46 v. Chr. führte Julius Caesar eine Kalenderreform durch, nach der der Begriff „Calendae Ianuariae“ den ersten Tag des Jahres bezeichnet. Davon abgeleitet benennt der Kalender das System der astronomischen Zeitrechnung und Aufzeichnung der jeweiligen Zeitordnung.

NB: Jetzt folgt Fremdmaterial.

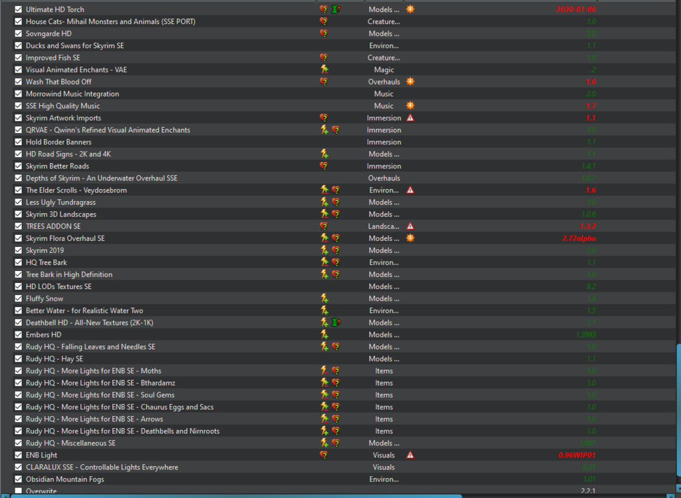Click the heart flag icon on Skyrim Better Roads
This screenshot has height=498, width=681.
coord(324,166)
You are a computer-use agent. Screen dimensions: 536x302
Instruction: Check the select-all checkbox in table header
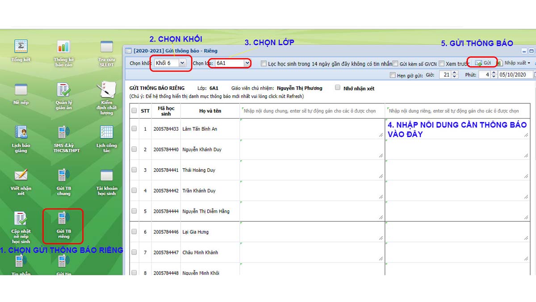coord(134,111)
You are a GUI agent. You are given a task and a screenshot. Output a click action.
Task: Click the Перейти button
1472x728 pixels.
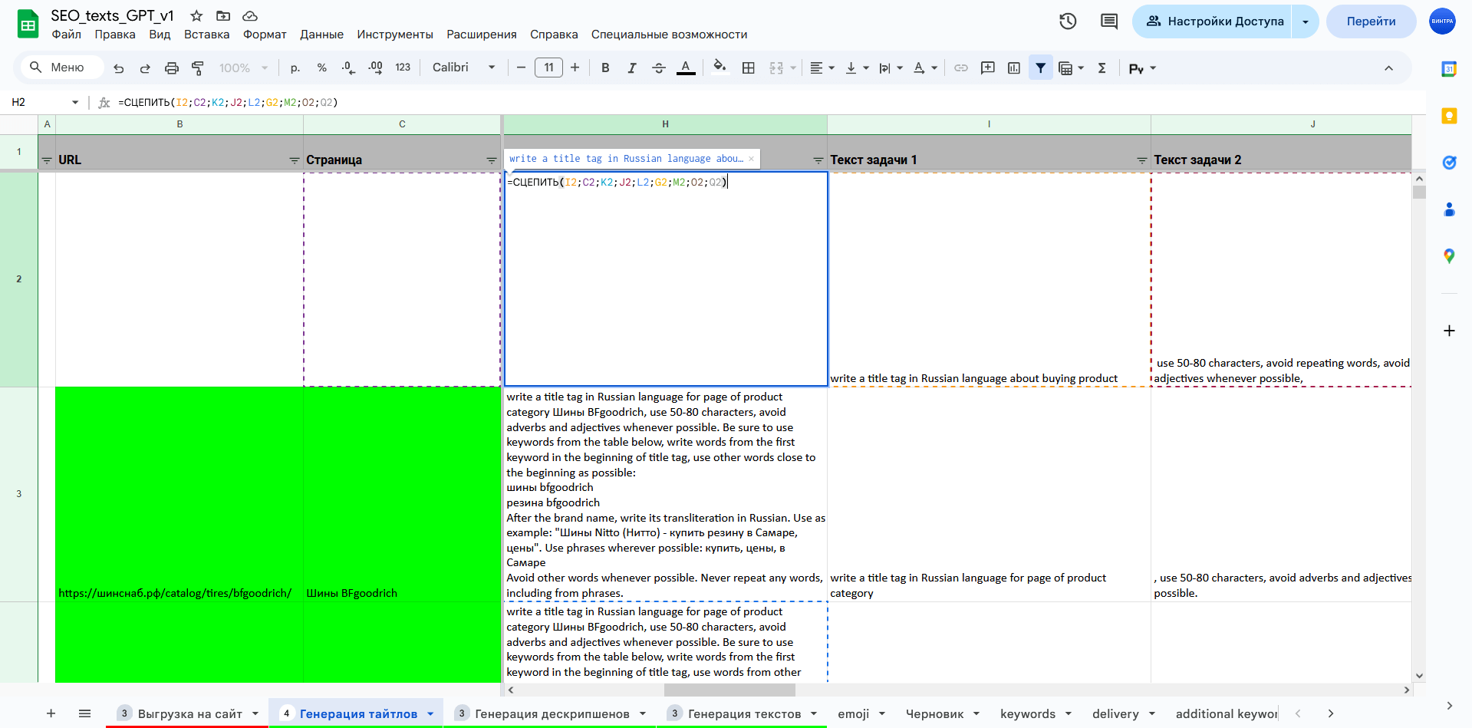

Später werden den Tagen Heiligen- und Märtyrernamen zugeordnet. Der erste Heiligenkalender „Deposito Martyrium“ erscheint 352 n. Chr. Im Mittelalter werden erzählerische Texte hinzugefügt. Dabei entwickeln sich zwei unterschiedliche Typen. Zum Ersten wäre die „Practica“, ein selbständiges Buch, zu nennen, das von Gelehrten verfasst wurde. Es dient den praktischen Bedürfnissen der Bauern, da es das Schema der vier Jahreszeiten, die vermutliche Witterung, zu erwartende Finsternisse, sowie häufig auch Vermutungen über Seuchen und Kriege enthält. Im 16. Jahrhundert wird es mit einem Jahreskalender verbunden und leitet seine Vorhersagen aus historischen Beispielen ab.

Der „historische Kalender“ wird 1551 durch den Reformator Paul Ebner mit dem „calendarium historicum constriptum“ eingeführt. Er verzeichnet außergewöhnliche historische Ereignisse, sog. „monstra die“ (z.B. Blutregen) und deutet sie christlichmoralisch. Diese Art wurde vor allem durch Grimmelshausen weitergeführt.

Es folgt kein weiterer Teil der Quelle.